Serve the Lord with fear, and rejoice with trembling.
Psalm 2:11 is the first appearance of joy/rejoicing in the Psalms. For some reason I skipped over this verse early on, but now that we’re in the midst of teaching confirmation again I really want to address it.
This one can be tough verse, because who thinks of service and rejoicing being a fearful thing? I like to think of it more in terms of Luther’s Small Catechism.
Martin Luther (not King Jr.) was a German who essentially started the Reformation way back almost 500 years ago tomorrow. He was adamant that the faith be back in the hands of the people, so he translated the scriptures into the language of the people, and he put together a catechism, or faith primer, for parents to use in teaching the basics of the faith to their children.
Anyway, this is the primary teaching tool we use for our confirmation class in Lutheran circles, and we have recently finished with teaching the Ten Commandments. After each commandment, Luther asks, “What does this mean?” and then gives a response. For the first commandment (You shall have no other gods), the response is, “We should fear, love, and trust in God above all things.” Each of the other nine commandments’ responses begins with, “We should fear and love God so that…”
When we teach these commandments, we look at that word fear.
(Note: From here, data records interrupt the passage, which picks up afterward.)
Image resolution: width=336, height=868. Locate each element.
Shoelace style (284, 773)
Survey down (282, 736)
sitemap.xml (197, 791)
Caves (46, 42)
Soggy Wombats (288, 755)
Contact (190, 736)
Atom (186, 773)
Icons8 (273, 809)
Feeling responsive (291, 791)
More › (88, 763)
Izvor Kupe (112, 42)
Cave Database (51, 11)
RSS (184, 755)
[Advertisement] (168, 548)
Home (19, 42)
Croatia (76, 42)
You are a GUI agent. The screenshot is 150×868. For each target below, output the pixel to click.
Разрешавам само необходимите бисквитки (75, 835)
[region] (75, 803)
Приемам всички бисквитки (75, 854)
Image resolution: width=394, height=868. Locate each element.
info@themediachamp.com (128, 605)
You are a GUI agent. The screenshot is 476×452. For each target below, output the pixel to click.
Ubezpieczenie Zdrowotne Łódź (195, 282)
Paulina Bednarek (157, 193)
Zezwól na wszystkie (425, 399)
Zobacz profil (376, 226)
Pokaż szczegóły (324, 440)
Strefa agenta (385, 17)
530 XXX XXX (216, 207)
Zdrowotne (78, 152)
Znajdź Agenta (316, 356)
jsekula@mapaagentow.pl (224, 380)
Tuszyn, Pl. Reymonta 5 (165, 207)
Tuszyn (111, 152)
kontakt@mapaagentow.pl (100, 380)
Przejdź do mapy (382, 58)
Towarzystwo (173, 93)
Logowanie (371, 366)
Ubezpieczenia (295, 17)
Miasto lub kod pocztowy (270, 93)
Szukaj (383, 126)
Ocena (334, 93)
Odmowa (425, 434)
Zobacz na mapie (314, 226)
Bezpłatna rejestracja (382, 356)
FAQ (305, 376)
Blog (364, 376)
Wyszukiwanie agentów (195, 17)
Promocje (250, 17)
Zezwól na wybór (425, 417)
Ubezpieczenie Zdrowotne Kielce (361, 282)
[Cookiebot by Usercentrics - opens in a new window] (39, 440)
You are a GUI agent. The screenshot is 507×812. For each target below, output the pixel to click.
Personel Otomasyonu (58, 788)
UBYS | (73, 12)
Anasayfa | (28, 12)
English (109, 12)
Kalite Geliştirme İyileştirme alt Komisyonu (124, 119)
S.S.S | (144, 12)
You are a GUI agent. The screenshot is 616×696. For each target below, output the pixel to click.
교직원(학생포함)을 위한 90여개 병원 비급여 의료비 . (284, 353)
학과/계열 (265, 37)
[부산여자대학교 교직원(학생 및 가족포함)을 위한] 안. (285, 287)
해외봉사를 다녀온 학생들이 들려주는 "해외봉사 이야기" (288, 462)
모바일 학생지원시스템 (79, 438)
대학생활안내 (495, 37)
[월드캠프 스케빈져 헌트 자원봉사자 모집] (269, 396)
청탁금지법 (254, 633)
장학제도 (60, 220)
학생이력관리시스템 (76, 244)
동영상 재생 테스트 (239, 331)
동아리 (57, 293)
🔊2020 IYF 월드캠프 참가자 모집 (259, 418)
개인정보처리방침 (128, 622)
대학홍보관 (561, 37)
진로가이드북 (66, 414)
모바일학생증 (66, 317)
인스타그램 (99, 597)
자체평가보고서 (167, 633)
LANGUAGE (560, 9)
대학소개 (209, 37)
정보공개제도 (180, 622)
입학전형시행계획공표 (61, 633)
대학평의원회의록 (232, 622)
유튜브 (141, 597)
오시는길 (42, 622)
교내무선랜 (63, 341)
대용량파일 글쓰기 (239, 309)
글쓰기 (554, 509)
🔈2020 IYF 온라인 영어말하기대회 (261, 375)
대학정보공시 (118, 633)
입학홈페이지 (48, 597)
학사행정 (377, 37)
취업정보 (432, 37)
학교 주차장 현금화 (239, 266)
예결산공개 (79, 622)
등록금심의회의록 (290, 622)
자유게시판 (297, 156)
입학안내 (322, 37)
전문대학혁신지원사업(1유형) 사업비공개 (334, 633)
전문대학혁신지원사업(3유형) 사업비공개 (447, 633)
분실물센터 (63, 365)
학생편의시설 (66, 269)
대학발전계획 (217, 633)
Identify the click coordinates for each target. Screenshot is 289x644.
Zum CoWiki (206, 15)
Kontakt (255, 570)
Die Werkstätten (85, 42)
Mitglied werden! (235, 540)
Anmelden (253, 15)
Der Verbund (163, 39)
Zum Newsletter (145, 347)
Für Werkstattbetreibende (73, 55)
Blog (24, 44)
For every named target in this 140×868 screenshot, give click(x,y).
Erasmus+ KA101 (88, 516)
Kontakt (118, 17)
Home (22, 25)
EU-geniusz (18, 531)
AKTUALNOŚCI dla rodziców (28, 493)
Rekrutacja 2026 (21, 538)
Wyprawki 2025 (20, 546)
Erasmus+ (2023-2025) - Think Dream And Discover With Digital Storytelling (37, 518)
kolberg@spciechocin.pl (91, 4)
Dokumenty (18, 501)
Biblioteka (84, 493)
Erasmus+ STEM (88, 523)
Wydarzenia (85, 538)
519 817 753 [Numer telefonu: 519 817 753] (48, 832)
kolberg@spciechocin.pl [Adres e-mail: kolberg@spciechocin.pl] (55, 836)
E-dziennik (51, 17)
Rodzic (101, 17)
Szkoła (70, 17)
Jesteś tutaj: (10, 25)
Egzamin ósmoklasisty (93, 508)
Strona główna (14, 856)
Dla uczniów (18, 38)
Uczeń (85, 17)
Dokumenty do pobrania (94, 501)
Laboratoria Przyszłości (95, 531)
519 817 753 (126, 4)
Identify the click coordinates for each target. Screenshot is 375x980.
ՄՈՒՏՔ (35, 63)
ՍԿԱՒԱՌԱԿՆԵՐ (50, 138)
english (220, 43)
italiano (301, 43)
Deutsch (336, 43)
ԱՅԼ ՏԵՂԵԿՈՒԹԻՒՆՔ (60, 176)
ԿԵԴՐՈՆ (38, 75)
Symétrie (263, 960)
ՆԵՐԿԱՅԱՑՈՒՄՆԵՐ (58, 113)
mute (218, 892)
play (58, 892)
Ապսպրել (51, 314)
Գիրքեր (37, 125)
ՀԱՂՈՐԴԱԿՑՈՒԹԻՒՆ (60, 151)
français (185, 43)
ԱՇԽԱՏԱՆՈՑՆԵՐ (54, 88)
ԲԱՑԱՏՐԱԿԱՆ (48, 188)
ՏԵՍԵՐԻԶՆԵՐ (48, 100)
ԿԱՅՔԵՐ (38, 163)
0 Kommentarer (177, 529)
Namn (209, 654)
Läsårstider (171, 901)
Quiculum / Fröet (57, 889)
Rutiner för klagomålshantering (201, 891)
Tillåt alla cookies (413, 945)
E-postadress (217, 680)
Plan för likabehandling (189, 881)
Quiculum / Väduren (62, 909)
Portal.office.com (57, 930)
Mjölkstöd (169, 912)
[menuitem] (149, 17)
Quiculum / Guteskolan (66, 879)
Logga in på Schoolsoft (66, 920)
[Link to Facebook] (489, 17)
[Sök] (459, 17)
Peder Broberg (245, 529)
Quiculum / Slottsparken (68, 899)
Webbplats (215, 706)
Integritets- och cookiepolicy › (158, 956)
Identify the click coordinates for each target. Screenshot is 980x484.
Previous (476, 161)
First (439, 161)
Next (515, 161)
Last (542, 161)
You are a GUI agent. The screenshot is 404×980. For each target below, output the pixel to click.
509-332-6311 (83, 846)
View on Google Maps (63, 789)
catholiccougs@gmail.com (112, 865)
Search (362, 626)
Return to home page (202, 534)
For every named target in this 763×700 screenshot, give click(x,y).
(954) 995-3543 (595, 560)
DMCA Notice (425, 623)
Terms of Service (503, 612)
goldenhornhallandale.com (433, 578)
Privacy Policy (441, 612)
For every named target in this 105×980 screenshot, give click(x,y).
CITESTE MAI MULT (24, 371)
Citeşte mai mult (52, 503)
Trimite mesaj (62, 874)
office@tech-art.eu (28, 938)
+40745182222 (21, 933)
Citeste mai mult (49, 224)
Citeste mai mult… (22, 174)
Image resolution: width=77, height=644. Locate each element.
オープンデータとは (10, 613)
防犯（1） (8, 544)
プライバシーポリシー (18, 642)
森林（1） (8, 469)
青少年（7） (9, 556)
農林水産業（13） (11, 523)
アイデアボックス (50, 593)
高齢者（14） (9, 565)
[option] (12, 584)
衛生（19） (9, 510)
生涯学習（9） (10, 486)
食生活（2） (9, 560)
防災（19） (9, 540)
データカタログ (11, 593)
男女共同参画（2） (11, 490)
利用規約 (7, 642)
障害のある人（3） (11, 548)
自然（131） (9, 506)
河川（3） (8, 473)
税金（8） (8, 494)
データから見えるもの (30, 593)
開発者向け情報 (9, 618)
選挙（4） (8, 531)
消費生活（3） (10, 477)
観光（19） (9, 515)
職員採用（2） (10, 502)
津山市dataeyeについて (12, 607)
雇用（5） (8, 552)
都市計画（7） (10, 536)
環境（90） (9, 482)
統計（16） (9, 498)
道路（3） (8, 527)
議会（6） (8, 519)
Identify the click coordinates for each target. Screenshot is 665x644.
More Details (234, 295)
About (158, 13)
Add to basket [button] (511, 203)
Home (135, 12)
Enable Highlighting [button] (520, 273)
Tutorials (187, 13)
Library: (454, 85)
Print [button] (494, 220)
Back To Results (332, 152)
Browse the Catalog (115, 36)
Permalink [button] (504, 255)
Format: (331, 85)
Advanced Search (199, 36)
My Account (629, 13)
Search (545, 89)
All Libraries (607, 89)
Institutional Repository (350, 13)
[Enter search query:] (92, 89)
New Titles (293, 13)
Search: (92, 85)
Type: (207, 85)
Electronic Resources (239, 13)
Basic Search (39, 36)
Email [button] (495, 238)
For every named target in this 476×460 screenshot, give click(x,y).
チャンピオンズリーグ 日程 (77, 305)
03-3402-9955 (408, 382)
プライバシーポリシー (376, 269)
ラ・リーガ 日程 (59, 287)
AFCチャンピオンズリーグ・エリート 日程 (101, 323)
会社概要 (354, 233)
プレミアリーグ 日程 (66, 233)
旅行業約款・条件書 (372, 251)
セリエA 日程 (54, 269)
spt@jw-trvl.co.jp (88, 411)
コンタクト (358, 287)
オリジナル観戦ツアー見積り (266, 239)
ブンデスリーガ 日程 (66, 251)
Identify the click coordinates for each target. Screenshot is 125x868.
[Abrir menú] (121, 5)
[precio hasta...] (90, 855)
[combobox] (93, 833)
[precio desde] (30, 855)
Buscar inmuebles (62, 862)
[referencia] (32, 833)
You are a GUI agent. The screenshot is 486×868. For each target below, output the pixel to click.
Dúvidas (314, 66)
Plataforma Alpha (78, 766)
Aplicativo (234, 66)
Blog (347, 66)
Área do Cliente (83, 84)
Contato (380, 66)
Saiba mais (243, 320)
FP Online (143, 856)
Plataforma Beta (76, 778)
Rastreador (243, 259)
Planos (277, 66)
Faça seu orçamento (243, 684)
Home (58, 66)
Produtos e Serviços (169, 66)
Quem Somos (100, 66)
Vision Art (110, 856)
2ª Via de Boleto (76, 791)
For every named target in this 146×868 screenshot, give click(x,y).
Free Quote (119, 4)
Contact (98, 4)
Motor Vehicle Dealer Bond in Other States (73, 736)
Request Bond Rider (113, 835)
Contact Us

It’s not fear in the Halloween sense of the word, but in the sense of awe and respect. We aren’t scared of God, although we do know that if He wanted to, He could crush us like a bug. But we fear Him, knowing that He is so far above all that we are or can imagine. We revere Him as one worthy of that respect. We stand in awe of His might, His majesty, His all-encompassing power and glory.
So we serve Him with fear, in response to the amazing things He has done for us. We rejoice in His love, and tremble in our gratitude.